Exonic deletions predominate among known, pathogenic, intragenic CNV in SPAST (Table 1); indeed, only a single exonic duplication has been reported in an SPG4 patient.6 Duplication (or higher order copy-number gain) of one or several exons could be benign, whereas deletion of the same exon(s) would be pathogenic. Nonetheless, the number of reported exonic duplications seems to be lower than expected (see calculation, Supplemental Digital Content 1, http://links.lww.com/GIM/A161). This incongruity, first noted by Beetz et al.,15 may derive from an unforeseen quality of the SPAST locus and/or an unexpected feature of the mutational mechanism(s) creating these intragenic CNV that favors deletions, although more likely from a bias of ascertainment; i.e., perhaps MPLA, the predominant CNV detection method in previous studies (Table 1), fails to detect copy-number gains with the same accuracy as losses. Using locus-specific aCGH (as in this study) or genome-wide aCGH with exonic coverage19 may improve detection of duplication and higher order gain CNVs at the SPAST locus, although detecting copy-number gains using aCGH and the clinical interpretation of such CNV gains each possesses its own challenges.49,50

It is also of note that neither intronic CNVs in SPAST nor CNVs in flanking intergenic regions, including regulatory regions, have been reported in SPG4 patients. CNV in noncoding regions such as these have been shown to cause disease in an increasing number of conditions.39,51,52 As MLPA, the diagnostic methodology by which the majority of intragenic CNVs in SPAST has been discovered (Table 1), is usually performed in a strictly exon-targeted manner, it is an insufficient method to detect such CNV, should they exist in SPG4 patients. In contrast, aCGH with sufficient coverage of noncoding regions of and near SPAST may be a more appropriate methodology if all SPG4-causing mutations are to be detected.

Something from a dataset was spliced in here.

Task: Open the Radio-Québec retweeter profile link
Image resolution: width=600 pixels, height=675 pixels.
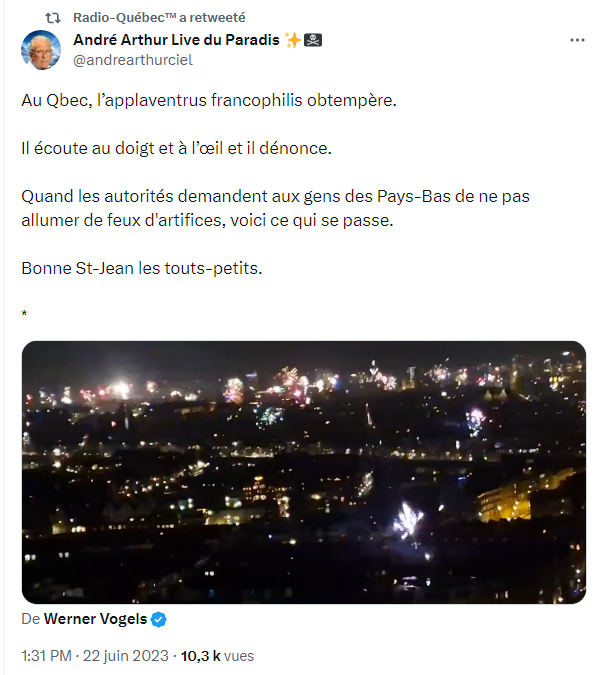Action: point(124,17)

This is the first report of a complex rearrangement within SPAST that spans an exon. Given recent data suggesting the importance of replication-based mechanisms in generating copy-number change, for example, MMBIR/FoSTeS/Alu-specific microhomology-mediated copy-number change25,26 and, specifically, the complex rearrangements they can generate,29 one might expect that some number of the CNVs in Table 1 may in fact represent complex rearrangements. Such complexity, if it exists, has likely gone undetected, as MLPA enables detection of only the presence or absence of assayed exons.

In summary, local genome architecture, including distribution and frequency of repetitive elements such as Alu, may facilitate genomic rearrangements. Such rearrangements can have consequences not only for the involved gene but also for other genes in proximity to the breakpoints. We hypothesize that the high concentration of Alu family members in the introns and flanking sequence of SPAST may predispose to intragenic rearrangements in this gene, such as those described in this study. Thus, Alu-specific microhomology-mediated intragenic rearrangements in SPAST may be a common cause of SPG4. Furthermore, we speculate that genomic deletions encompassing the final exon of SPAST may affect expression of SLC30A6, the most proximal downstream locus, and a gene that has been implicated in the pathogenesis of Alzheimer disease, potentially explaining recent reports of dementia in SPG4 patients with this particular exon deletion.